+++ SUPPLIED ENTRIES +++
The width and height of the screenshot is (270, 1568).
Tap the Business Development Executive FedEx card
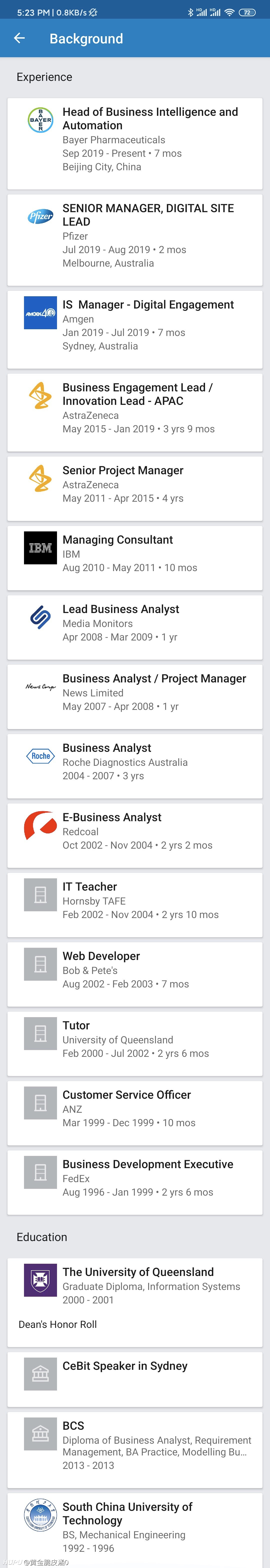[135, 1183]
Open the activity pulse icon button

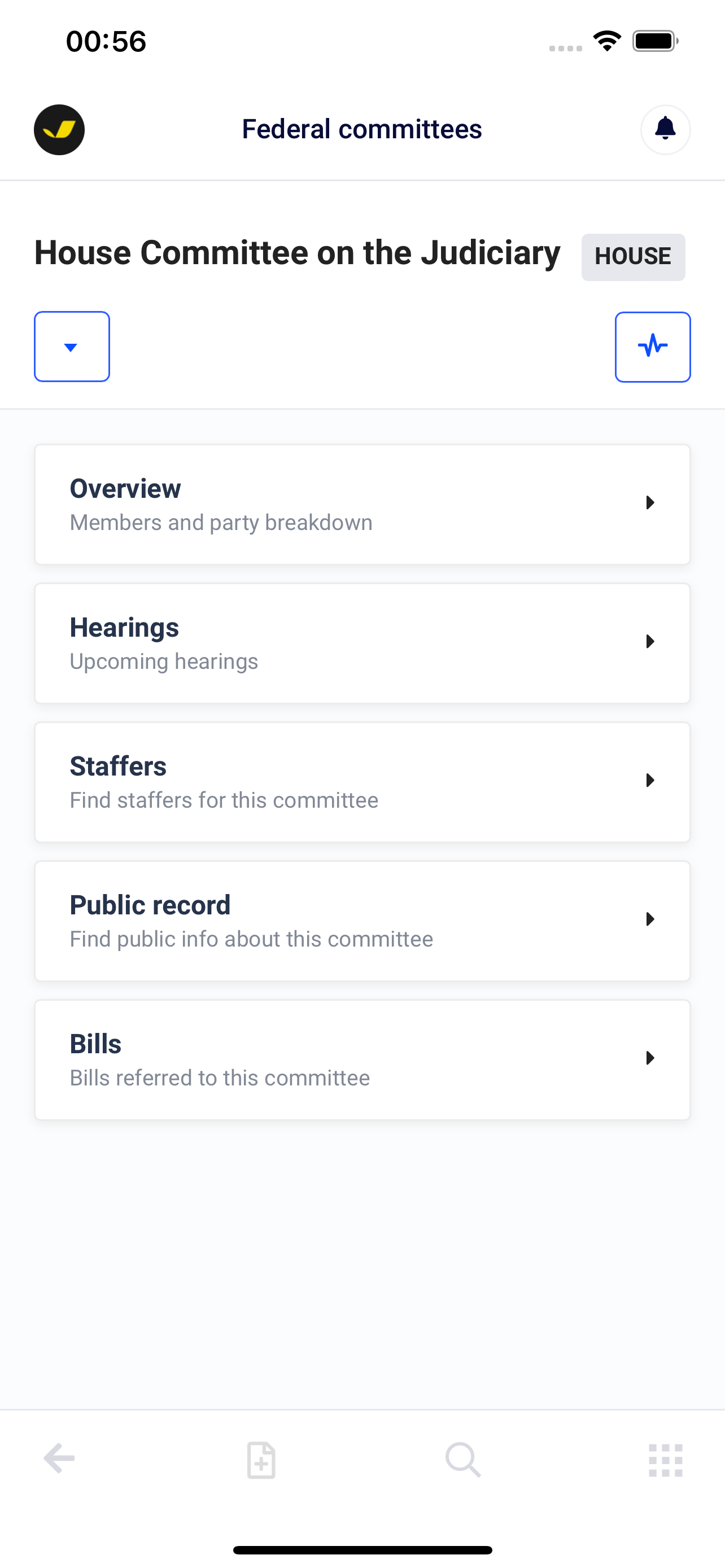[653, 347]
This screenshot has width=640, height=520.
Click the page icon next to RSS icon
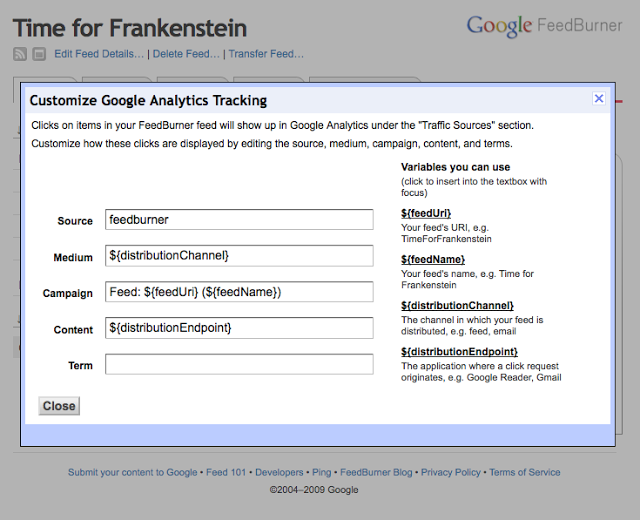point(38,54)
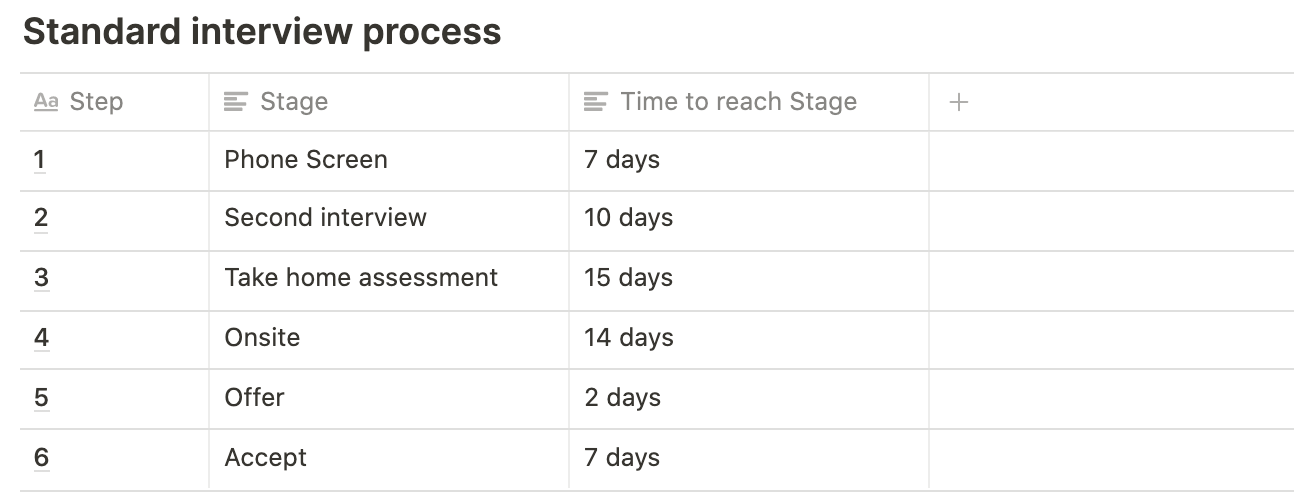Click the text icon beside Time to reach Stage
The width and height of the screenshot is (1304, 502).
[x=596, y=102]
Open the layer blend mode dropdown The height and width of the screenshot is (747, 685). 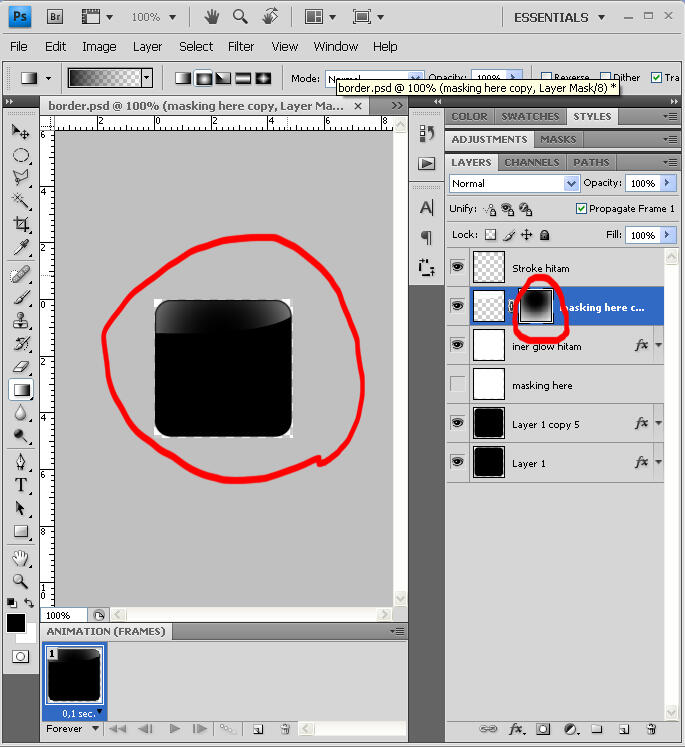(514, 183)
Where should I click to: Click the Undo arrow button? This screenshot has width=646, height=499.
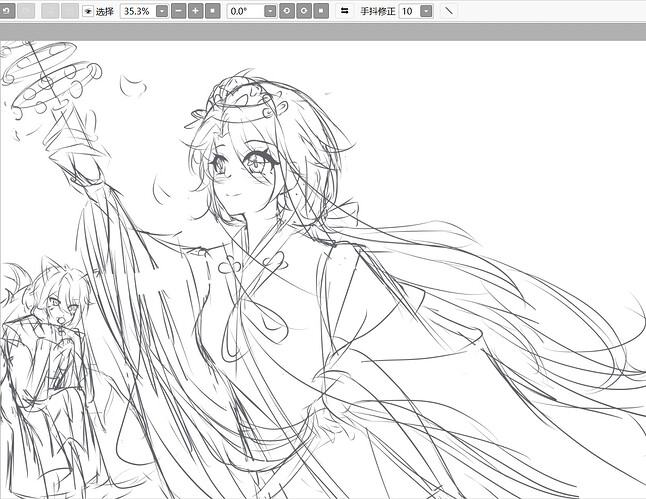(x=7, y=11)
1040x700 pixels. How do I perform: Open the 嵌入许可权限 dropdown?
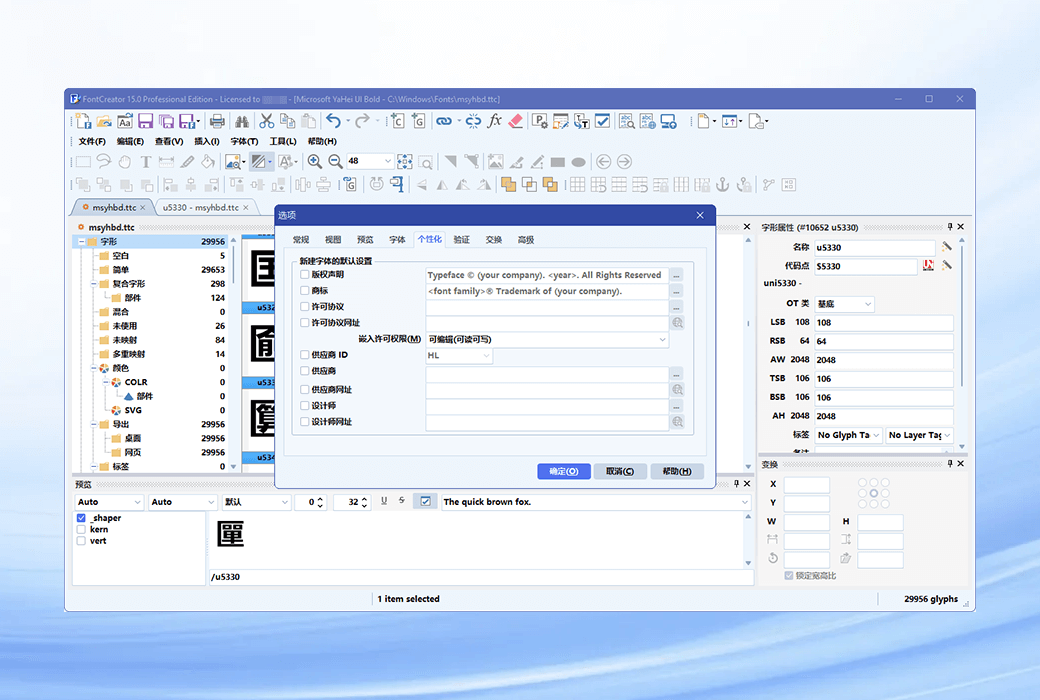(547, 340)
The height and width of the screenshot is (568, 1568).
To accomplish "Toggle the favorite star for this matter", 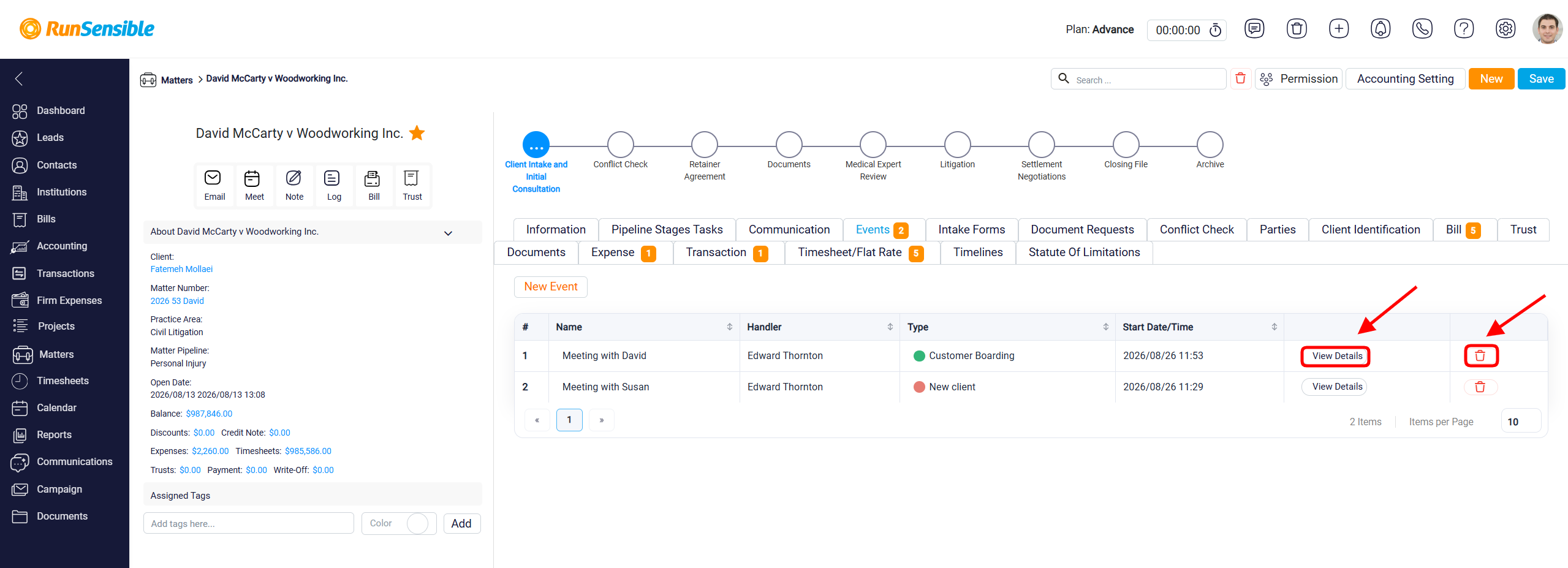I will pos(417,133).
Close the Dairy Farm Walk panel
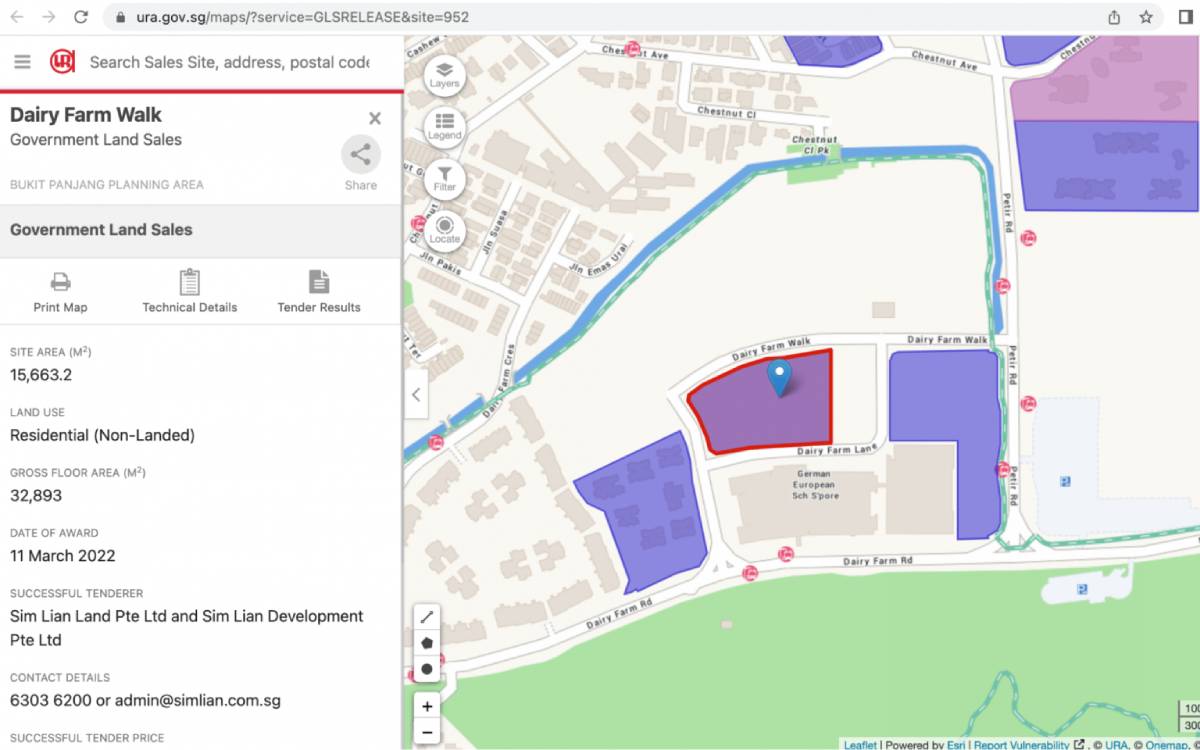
+++
◆ WORK TO BE COMPLETED ◆
Pictures are to be left out; the lines from the start of the records above through the line holding "This screenshot has width=640, height=520." are to be returned exactly.

◆ EXERCISE RESULT ◆
The width and height of the screenshot is (270, 1568).
Tap the Business Development Executive FedEx card
[135, 1183]
Open the activity pulse icon button

[653, 347]
This screenshot has width=640, height=520.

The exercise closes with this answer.